Unterstützung für diese Aussage bekam der kasachische Präsident von UN-Generalsekretär Ban Ki Moon, der den Einsatz als lobendes Beispiel für eine funktionierende Zusammenarbeit hervorhob. "Mit vereinten Kräften haben die UN, die OSZE, die EU und andere schnelle Hilfe geleistet und den Menschen in Kirgistan in einer kritischen Situation Unterstützung geboten." Nun warte in Afghanistan eine weitere Prüfung auf die OSZE, so Ban weiter. Nasarbajew betonte, dass die OSZE in der "Problemzone Afghanistan" mit dazu beitrage, die Strategie zur Verbesserung der Sicherheitslage umzusetzen.

Auch US-Außenministerin Hillary Clinton würdigte das Engagement der OSZE am Hindukusch. Sie machte jedoch auch deutlich, dass sich die USA mehr Einsatz von Seiten der OSZE wünschen. "Ich danke allen an diesem Tisch dafür, dass sie erkannt haben, wie gefährlich die Situation in Afghanistan nicht nur für Zentralasien, sondern auch für den OSZE-Raum ist", so Clinton. Insgesamt müsse die Organisation aber eine größere Rolle im Land spielen.

Darüber hinaus sprach Clinton auch den Südkaukasuskrieg 2008 zwischen Russland und Georgien um die abtrünnigen georgischen Gebiete Abchasien und Südossetien an. "Wir brauchen eine sinnvolle OSZE-Präsenz in Georgien", so die Forderung der US-Außenministerin. Damit gemeint ist der Einsatz internationaler Beobachter auch in den abtrünnigen Regionen Abchasien und Südossetien - wofür Russland allerdings erst einmal deren völkerrechtliche Anerkennung fordert.

"Kritische Bestandsaufnahme"

Der Georgien-Krieg habe die OSZE auf eine harte Probe gestellt, meinte auch Bundeskanzlerin Angela Merkel. "Ehrlicherweise müssen wir uns eingestehen, dass die kriegerische Auseinandersetzung im Sommer 2008 zu einer echten Vertrauenskrise in der OSZE geführt hat." Diese sei glücklicherweise überwunden.

Am Rande des Gipfels zog die Kanzlerin auch eine erste Bilanz des kasachischen OSZE-Vorsitzes.
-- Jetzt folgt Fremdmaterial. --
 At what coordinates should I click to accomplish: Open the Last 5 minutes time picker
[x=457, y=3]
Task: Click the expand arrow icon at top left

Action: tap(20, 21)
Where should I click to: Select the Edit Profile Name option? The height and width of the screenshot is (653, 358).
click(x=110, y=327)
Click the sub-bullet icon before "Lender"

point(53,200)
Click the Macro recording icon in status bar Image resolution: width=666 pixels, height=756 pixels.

Das autoritär regierte zentralasiatische Land ist die erste ehemalige Sowjetrepublik, die das jährlich wechselnde Amt ausübt. Kasachstan stelle in einer politisch instabilen Region einen stabilisierenden Faktor dar und könne dazu beitragen, regionale Konflikte in Asien zu lösen, so Merkel weiter.

Hillary Clinton hört zu, als die neben ihr sitzende Kanzlerin Angela Merkel auf der Konferenz spricht (Foto: dpa).
US-Außenministerin Hillary Clinton und Bundeskanzlerin Angela Merkel fanden Worte der KritikBild: picture-alliance/dpa

Den Gipfel in Astana bezeichnete Angela Merkel als Gelegenheit für eine "kritische Bestandsaufnahme". Seit dem Ende des Kalten Krieges sei vieles erreicht worden, trotzdem gebe es für die Organisation noch eine Menge zu tun. Deshalb sei jetzt ein konkreter Aktionsplan für die nähere Zukunft wichtig. Am Donnerstag geht der Gipfel in Astana zu Ende. Bis dahin wollen die Teilnehmer ein gemeinsames Papier zur Zukunft der OSZE ausgearbeitet haben.